### The records

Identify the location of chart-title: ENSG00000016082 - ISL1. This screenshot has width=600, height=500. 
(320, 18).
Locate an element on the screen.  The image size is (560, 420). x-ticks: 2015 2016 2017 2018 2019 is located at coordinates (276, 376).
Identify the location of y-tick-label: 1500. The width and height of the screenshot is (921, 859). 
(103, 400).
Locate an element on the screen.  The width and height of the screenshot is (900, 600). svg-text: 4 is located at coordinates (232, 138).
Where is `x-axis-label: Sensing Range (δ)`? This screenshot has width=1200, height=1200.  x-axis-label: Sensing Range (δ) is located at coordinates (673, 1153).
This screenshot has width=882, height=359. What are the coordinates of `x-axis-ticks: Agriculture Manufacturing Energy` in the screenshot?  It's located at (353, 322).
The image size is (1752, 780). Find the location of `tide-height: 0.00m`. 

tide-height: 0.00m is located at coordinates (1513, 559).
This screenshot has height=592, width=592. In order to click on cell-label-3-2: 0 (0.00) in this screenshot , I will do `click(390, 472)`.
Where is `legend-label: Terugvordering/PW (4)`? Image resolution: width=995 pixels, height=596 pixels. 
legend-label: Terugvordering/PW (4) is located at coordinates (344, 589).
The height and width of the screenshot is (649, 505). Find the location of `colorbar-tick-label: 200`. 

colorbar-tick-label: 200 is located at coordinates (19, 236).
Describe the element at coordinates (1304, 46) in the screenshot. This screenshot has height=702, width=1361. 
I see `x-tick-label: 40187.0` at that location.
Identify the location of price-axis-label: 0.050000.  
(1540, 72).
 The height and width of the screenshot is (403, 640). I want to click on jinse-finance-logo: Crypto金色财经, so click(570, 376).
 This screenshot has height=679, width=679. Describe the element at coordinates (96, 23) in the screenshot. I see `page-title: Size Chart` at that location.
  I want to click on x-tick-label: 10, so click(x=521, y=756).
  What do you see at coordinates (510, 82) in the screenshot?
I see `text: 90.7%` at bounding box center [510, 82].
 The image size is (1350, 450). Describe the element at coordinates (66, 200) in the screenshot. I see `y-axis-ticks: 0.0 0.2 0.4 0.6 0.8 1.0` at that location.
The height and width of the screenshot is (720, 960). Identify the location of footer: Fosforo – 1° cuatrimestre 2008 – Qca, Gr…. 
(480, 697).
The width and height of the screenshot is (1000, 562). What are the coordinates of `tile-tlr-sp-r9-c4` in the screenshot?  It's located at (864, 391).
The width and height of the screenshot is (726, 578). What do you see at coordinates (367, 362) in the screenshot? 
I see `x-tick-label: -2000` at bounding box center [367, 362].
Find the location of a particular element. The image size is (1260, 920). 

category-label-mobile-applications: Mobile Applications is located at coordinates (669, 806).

######

_Aim of the task_:
Reproduce every one of the lines above without changing anything.

_The completed task_:
Identify the location of chart-title: ENSG00000016082 - ISL1. This screenshot has width=600, height=500. 
(320, 18).
Locate an element on the screen.  The image size is (560, 420). x-ticks: 2015 2016 2017 2018 2019 is located at coordinates (276, 376).
Identify the location of y-tick-label: 1500. The width and height of the screenshot is (921, 859). 
(103, 400).
Locate an element on the screen.  The width and height of the screenshot is (900, 600). svg-text: 4 is located at coordinates (232, 138).
Where is `x-axis-label: Sensing Range (δ)`? This screenshot has width=1200, height=1200.  x-axis-label: Sensing Range (δ) is located at coordinates (673, 1153).
This screenshot has width=882, height=359. What are the coordinates of `x-axis-ticks: Agriculture Manufacturing Energy` in the screenshot?  It's located at (353, 322).
The image size is (1752, 780). Find the location of `tide-height: 0.00m`. 

tide-height: 0.00m is located at coordinates (1513, 559).
This screenshot has height=592, width=592. In order to click on cell-label-3-2: 0 (0.00) in this screenshot , I will do `click(390, 472)`.
Where is `legend-label: Terugvordering/PW (4)`? Image resolution: width=995 pixels, height=596 pixels. 
legend-label: Terugvordering/PW (4) is located at coordinates (344, 589).
The height and width of the screenshot is (649, 505). Find the location of `colorbar-tick-label: 200`. 

colorbar-tick-label: 200 is located at coordinates (19, 236).
Describe the element at coordinates (1304, 46) in the screenshot. This screenshot has height=702, width=1361. 
I see `x-tick-label: 40187.0` at that location.
Identify the location of price-axis-label: 0.050000.  
(1540, 72).
 The height and width of the screenshot is (403, 640). I want to click on jinse-finance-logo: Crypto金色财经, so click(570, 376).
 This screenshot has height=679, width=679. Describe the element at coordinates (96, 23) in the screenshot. I see `page-title: Size Chart` at that location.
  I want to click on x-tick-label: 10, so click(x=521, y=756).
  What do you see at coordinates (510, 82) in the screenshot?
I see `text: 90.7%` at bounding box center [510, 82].
 The image size is (1350, 450). Describe the element at coordinates (66, 200) in the screenshot. I see `y-axis-ticks: 0.0 0.2 0.4 0.6 0.8 1.0` at that location.
The height and width of the screenshot is (720, 960). Identify the location of footer: Fosforo – 1° cuatrimestre 2008 – Qca, Gr…. 
(480, 697).
The width and height of the screenshot is (1000, 562). What are the coordinates of `tile-tlr-sp-r9-c4` in the screenshot?  It's located at (864, 391).
The width and height of the screenshot is (726, 578). What do you see at coordinates (367, 362) in the screenshot? 
I see `x-tick-label: -2000` at bounding box center [367, 362].
Find the location of a particular element. The image size is (1260, 920). 

category-label-mobile-applications: Mobile Applications is located at coordinates (669, 806).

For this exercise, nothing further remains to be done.